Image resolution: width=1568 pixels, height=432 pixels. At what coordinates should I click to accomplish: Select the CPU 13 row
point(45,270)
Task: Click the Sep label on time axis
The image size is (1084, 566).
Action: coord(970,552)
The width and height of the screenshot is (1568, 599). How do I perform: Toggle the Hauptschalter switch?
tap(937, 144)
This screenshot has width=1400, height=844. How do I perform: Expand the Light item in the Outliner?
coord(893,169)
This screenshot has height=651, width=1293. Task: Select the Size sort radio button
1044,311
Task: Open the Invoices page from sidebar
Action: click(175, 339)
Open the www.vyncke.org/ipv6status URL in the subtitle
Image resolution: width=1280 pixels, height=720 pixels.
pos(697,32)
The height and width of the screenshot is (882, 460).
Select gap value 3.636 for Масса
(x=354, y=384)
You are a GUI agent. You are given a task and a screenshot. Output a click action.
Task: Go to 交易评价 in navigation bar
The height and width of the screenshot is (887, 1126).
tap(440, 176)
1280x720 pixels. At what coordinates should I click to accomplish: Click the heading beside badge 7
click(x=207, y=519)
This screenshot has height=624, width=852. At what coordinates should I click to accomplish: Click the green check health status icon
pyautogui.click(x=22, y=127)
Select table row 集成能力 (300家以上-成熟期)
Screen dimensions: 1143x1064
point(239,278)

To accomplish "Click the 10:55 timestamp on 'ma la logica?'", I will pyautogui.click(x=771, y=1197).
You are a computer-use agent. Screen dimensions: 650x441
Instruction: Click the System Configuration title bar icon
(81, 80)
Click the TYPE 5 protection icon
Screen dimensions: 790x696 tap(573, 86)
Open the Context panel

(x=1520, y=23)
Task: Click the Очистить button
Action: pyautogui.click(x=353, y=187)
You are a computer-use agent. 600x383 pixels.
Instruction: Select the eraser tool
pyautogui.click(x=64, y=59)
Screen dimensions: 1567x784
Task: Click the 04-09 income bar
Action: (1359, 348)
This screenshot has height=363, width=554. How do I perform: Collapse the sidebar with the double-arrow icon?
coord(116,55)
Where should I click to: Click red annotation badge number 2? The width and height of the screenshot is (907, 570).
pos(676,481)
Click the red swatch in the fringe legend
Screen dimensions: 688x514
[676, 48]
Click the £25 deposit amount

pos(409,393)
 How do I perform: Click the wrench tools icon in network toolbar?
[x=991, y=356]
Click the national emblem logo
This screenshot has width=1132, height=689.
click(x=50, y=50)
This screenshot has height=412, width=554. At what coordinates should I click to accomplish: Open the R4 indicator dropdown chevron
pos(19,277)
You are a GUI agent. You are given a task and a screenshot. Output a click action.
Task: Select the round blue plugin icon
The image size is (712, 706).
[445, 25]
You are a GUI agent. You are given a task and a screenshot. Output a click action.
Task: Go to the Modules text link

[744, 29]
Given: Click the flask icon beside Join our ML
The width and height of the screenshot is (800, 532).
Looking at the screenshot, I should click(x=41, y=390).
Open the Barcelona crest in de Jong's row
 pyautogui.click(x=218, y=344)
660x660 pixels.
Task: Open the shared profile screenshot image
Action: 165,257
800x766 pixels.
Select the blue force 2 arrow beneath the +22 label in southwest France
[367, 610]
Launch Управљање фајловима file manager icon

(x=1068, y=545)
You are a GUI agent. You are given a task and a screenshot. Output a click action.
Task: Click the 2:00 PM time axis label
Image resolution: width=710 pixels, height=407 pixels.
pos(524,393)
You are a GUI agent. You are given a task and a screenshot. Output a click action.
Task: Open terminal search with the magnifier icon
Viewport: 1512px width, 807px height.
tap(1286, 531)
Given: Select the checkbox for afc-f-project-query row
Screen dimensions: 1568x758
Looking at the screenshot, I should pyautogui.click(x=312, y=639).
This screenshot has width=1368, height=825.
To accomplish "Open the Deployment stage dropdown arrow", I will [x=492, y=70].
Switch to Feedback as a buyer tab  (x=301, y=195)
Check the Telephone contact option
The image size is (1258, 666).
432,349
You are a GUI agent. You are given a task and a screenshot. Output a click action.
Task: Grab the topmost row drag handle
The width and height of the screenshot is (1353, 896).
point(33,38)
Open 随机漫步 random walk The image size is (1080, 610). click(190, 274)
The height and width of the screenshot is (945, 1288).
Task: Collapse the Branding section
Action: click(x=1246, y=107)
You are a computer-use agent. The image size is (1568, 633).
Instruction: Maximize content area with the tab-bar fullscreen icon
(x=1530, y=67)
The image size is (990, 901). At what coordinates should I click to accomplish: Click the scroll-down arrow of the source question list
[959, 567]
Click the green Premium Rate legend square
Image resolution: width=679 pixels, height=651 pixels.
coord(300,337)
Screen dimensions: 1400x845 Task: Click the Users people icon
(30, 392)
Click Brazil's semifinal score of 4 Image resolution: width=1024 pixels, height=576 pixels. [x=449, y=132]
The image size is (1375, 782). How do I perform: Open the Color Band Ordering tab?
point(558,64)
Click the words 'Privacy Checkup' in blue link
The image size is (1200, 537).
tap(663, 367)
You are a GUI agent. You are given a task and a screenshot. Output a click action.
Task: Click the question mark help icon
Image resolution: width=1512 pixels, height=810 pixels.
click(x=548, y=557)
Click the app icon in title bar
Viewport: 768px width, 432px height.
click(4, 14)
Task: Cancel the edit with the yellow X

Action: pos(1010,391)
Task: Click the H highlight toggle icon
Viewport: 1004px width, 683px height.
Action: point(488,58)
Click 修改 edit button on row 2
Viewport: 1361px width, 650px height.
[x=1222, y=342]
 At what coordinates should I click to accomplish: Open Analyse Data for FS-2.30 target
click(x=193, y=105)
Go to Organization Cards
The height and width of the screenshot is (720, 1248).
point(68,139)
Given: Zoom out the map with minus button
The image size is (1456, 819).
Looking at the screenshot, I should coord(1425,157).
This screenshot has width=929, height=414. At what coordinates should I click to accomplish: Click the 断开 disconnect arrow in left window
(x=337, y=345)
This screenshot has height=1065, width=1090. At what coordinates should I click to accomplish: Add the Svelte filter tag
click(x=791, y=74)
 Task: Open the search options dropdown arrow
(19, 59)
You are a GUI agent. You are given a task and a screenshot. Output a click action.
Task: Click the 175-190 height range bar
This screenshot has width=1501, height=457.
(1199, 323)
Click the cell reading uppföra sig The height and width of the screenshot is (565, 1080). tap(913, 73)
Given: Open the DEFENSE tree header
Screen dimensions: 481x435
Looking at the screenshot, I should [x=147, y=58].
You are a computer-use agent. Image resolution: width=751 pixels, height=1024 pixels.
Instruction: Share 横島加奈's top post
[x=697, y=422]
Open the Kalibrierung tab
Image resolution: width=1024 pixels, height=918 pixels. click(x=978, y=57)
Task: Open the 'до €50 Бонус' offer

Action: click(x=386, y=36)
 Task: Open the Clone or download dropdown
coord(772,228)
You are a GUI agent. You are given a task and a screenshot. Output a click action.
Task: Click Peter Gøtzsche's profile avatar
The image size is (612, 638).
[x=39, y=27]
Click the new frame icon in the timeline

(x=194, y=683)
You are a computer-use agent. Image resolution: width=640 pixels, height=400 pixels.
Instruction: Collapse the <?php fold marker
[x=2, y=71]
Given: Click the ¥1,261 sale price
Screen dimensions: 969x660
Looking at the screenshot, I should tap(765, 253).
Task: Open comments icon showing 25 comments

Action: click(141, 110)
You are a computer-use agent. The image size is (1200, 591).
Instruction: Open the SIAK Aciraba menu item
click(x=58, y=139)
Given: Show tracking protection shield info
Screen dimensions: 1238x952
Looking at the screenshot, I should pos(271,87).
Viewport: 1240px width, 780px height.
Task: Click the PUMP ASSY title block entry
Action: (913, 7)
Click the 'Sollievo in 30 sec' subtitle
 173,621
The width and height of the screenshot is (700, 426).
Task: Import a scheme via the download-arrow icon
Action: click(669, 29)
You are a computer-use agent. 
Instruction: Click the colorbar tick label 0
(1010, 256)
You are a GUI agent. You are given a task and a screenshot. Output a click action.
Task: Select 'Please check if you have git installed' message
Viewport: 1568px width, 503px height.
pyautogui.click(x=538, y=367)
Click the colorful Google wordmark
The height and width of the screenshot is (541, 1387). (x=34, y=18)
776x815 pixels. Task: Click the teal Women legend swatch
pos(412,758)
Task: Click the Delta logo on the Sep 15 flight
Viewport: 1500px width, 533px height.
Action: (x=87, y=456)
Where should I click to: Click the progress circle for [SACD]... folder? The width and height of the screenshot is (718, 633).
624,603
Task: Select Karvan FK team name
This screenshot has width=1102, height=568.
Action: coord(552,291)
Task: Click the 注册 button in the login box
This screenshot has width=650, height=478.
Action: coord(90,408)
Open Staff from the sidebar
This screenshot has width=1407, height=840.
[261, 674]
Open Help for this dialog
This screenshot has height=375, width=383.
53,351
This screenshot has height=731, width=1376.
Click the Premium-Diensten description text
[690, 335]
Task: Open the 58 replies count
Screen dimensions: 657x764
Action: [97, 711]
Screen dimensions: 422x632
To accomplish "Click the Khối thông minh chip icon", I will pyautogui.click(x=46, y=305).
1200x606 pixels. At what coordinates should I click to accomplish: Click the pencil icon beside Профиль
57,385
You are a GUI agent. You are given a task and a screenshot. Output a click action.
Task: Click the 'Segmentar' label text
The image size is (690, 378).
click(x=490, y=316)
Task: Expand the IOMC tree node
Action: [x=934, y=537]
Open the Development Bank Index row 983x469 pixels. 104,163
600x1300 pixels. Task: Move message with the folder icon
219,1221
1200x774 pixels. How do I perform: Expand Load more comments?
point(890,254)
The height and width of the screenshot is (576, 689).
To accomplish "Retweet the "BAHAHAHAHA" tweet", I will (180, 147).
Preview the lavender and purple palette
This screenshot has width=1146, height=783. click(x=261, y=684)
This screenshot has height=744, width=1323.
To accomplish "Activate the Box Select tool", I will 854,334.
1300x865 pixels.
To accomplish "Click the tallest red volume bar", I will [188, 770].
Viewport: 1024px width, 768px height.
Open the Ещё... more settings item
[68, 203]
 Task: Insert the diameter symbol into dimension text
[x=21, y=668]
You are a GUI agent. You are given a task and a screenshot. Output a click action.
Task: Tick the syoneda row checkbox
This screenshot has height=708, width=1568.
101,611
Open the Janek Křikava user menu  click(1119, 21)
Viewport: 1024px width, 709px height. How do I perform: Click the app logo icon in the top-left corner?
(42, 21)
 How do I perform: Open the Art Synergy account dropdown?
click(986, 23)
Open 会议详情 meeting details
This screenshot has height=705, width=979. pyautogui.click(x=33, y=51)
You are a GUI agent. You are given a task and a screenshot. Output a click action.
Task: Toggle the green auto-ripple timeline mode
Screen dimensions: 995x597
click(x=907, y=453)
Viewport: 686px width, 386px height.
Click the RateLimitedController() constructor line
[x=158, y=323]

§ **Task to complete**
Every line from the line containing "The height and width of the screenshot is (576, 689)." through the line containing "Open the Janek" in the records above must be retyped exactly. Leave out the rest.

§ **Result for this task**
The height and width of the screenshot is (576, 689).
To accomplish "Retweet the "BAHAHAHAHA" tweet", I will (180, 147).
Preview the lavender and purple palette
This screenshot has width=1146, height=783. click(x=261, y=684)
This screenshot has height=744, width=1323.
To accomplish "Activate the Box Select tool", I will 854,334.
1300x865 pixels.
To accomplish "Click the tallest red volume bar", I will [188, 770].
Viewport: 1024px width, 768px height.
Open the Ещё... more settings item
[68, 203]
 Task: Insert the diameter symbol into dimension text
[x=21, y=668]
You are a GUI agent. You are given a task and a screenshot. Output a click action.
Task: Tick the syoneda row checkbox
This screenshot has height=708, width=1568.
101,611
Open the Janek Křikava user menu  click(1119, 21)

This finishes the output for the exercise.